* What the exercise asks: Transcribe the listing below only from the line with "Given: Toggle the" up to and including the line with "Viewport: 1000px width, 499px height.".

* Dataset entries:

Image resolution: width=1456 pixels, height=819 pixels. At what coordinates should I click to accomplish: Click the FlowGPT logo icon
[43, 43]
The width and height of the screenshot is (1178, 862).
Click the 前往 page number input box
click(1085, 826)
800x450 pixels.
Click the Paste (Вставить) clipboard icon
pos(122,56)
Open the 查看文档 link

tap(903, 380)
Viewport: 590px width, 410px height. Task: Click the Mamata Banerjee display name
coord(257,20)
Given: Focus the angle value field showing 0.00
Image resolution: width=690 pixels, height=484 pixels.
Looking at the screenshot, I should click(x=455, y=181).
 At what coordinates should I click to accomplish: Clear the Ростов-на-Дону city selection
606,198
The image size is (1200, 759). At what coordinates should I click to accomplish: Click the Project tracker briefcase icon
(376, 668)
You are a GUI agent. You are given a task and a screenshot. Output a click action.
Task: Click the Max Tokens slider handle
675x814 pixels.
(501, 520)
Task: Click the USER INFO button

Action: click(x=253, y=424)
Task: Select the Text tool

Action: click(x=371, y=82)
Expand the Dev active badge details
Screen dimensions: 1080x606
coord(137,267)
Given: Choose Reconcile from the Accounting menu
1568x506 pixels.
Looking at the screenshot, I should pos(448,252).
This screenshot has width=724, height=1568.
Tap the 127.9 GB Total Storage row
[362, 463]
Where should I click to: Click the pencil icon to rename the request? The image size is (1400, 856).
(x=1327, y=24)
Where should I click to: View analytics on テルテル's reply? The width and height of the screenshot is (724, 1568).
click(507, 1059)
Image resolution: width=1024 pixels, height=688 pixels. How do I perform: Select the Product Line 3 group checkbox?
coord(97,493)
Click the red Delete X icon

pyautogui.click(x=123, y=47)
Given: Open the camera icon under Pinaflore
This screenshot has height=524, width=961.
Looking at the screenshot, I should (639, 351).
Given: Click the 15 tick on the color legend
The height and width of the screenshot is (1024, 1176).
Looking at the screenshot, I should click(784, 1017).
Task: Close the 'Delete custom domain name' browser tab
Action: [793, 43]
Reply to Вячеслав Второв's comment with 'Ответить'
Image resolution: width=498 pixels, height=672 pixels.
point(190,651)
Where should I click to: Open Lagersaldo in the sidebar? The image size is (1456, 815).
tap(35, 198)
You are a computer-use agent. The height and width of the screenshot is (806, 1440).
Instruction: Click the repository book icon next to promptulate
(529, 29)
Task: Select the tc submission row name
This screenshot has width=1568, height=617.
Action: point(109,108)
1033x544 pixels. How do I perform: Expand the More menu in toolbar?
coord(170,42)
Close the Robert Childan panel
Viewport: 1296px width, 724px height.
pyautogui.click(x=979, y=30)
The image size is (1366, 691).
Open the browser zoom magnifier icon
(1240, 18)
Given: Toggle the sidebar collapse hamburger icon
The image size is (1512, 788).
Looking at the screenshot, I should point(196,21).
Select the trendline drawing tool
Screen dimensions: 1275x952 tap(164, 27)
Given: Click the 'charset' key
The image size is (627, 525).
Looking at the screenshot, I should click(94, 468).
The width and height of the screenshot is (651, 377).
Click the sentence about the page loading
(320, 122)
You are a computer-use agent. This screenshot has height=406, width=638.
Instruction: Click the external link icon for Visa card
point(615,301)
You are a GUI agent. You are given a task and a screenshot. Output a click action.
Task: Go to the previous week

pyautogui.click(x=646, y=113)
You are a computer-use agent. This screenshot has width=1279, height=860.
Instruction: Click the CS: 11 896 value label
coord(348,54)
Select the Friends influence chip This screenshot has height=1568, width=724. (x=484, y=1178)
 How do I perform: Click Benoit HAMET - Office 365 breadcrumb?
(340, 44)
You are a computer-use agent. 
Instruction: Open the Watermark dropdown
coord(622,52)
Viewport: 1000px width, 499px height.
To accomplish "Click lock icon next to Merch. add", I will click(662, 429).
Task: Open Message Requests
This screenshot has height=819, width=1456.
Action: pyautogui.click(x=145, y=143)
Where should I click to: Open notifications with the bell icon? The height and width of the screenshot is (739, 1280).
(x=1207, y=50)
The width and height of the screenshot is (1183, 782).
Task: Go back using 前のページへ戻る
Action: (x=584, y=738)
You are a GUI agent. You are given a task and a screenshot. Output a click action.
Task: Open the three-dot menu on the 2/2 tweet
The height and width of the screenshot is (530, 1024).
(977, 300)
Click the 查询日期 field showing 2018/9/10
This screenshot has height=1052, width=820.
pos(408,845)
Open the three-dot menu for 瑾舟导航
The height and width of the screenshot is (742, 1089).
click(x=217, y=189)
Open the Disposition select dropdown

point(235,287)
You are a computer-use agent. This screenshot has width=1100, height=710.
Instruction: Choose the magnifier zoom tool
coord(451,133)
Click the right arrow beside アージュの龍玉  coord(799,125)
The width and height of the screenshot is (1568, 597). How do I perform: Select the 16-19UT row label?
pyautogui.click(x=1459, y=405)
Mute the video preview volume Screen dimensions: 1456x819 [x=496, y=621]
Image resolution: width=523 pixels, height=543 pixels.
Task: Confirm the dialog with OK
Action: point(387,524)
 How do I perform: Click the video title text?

* The completed task:
Given: Toggle the sidebar collapse hamburger icon
The image size is (1512, 788).
Looking at the screenshot, I should point(196,21).
Select the trendline drawing tool
Screen dimensions: 1275x952 tap(164, 27)
Given: Click the 'charset' key
The image size is (627, 525).
Looking at the screenshot, I should click(94, 468).
The width and height of the screenshot is (651, 377).
Click the sentence about the page loading
(320, 122)
You are a computer-use agent. This screenshot has height=406, width=638.
Instruction: Click the external link icon for Visa card
point(615,301)
You are a GUI agent. You are given a task and a screenshot. Output a click action.
Task: Go to the previous week

pyautogui.click(x=646, y=113)
You are a computer-use agent. This screenshot has width=1279, height=860.
Instruction: Click the CS: 11 896 value label
coord(348,54)
Select the Friends influence chip This screenshot has height=1568, width=724. (x=484, y=1178)
 How do I perform: Click Benoit HAMET - Office 365 breadcrumb?
(340, 44)
You are a computer-use agent. 
Instruction: Open the Watermark dropdown
coord(622,52)
Viewport: 1000px width, 499px height.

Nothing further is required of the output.